Pour ce mois d’avril, Puzzle s’est rendu à la Fondation Louis Vuitton pour une rétrospective d’une ampleur inédite consacrée à Alexander Calder. Intitulée Rêver en équilibre, l’exposition marque le centenaire de l’arrivée de l’artiste américain à Paris en 1926 et les cinquante ans de sa disparition. C’est aussi, pour la Fondation, une première : depuis son ouverture en 2014, jamais l’ensemble de ses espaces n’avait été entièrement dédié à l’oeuvre d’un seul artiste, pelouse comprise, soit plus de trois mille mètres carrés.
Visible du 15 avril au 16 août 2026, Rêver en équilibre rassemble près de trois cents oeuvres couvrant un demi-siècle de création, des premières sculptures en fil de fer des années 1920 aux stabiles monumentaux qui ont redéfini l’art public dans les années 1960 et 1970. Conçue en étroite collaboration avec la Calder Foundation, son principal prêteur, l’exposition bénéficie de prêts d’institutions et de collections privées internationales. Elle a été pensée par Suzanne Pagé, directrice artistique de la Fondation, avec les commissaires invités Dieter Buchhart et Anna Karina Hofbauer.
Le parcours, chronologique, suit une logique d’immersion progressive dans l’univers de Calder. Il s’ouvre sur les années parisiennes fondatrices, celles où le jeune Alexander, débarqué à Montparnasse en 1926, s’introduit dans les cercles de l’avant-garde internationale avec une rapidité déconcertante. Portraits en fil de fer, figures sculptées dans le bois et surtout les premières représentations du Cirque Calder, cette installation performative miniature qui éblouit Fernand Léger, Le Corbusier, Joan Miró et Piet Mondrian, donnent à voir un artiste qui invente son propre langage dès ses premières années. Le retour exceptionnel du Cirque Calder à Paris, prêté par le Whitney Museum of American Art pour la première fois en quinze ans, constitue l’un des moments forts de la visite.
Le coeur de l’exposition est naturellement occupé par les mobiles et les stabiles qui ont assuré la renommée mondiale de Calder. Les premiers, suspendus dans les volumes de l’architecture signée Frank Gehry, se transforment en chorégraphie aérienne soumise aux courants d’air et à la lumière changeante des verrières. Les seconds, imposants et colorés, dialoguent pour la première fois avec les espaces extérieurs depuis la pelouse nouvellement investie. Entre ces deux pôles, des bijoux conçus comme des sculptures miniatures, des peintures et des dessins complètent le panorama. Trente-quatre photographies signées Henri Cartier-Bresson, André Kertész, Man Ray, Irving Penn ou Agnès Varda offrent un portrait intime de l’artiste au travail et dans la vie.

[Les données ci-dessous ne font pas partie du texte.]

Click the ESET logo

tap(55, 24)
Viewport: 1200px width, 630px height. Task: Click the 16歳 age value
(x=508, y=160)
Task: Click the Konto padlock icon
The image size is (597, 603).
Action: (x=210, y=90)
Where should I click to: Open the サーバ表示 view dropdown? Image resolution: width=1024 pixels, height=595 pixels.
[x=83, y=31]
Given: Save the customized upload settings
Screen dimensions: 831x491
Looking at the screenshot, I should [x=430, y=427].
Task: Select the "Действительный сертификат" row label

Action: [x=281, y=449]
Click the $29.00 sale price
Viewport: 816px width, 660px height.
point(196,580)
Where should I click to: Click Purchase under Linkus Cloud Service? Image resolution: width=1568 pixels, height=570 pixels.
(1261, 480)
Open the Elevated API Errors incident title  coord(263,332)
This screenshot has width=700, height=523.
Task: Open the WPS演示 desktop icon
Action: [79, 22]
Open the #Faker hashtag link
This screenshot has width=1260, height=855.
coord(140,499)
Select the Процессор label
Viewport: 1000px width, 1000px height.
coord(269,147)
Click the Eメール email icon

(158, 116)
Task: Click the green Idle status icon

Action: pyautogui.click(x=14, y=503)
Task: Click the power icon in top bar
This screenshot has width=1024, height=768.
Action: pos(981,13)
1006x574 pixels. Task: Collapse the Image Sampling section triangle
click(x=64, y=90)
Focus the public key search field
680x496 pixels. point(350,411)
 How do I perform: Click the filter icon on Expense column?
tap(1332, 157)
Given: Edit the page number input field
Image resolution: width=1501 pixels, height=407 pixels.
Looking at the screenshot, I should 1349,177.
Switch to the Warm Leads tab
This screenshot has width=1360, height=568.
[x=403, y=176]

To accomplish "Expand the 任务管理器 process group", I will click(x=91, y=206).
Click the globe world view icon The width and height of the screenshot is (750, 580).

Rêver en équilibre rappelle à quel point l’oeuvre de Calder déborde toutes les catégories. Ni peinture, ni sculpture au sens traditionnel du terme, ses créations ont introduit le temps et le mouvement dans l’espace plastique, ouvrant une voie que beaucoup ont empruntée depuis. L’exposition souligne également le réseau de rencontres qui a nourri cet art : la visite décisive dans l’atelier de Mondrian en 1930, les encouragements de Marcel Duchamp et de Jean Arp, l’amitié durable avec Miró, autant de points de contact qui ont orienté Calder vers l’abstraction sans jamais lui faire perdre sa joie ni son sens du jeu.
Pour Puzzle, Rêver en équilibre s’impose comme l’une des expositions majeures de cette saison parisienne. Référencée dans notre rubrique Art Moderne et Contemporain, elle s’inscrit dans notre volonté d’explorer toutes les dimensions de la création du XXe siècle et fait écho à l’oeuvre des grands abstracteurs que nous représentons, Hans Hartung, Serge Poliakoff et Pierre Soulages, en montrant comment cette génération a su faire danser la matière et repousser les limites de ce que la sculpture peut être.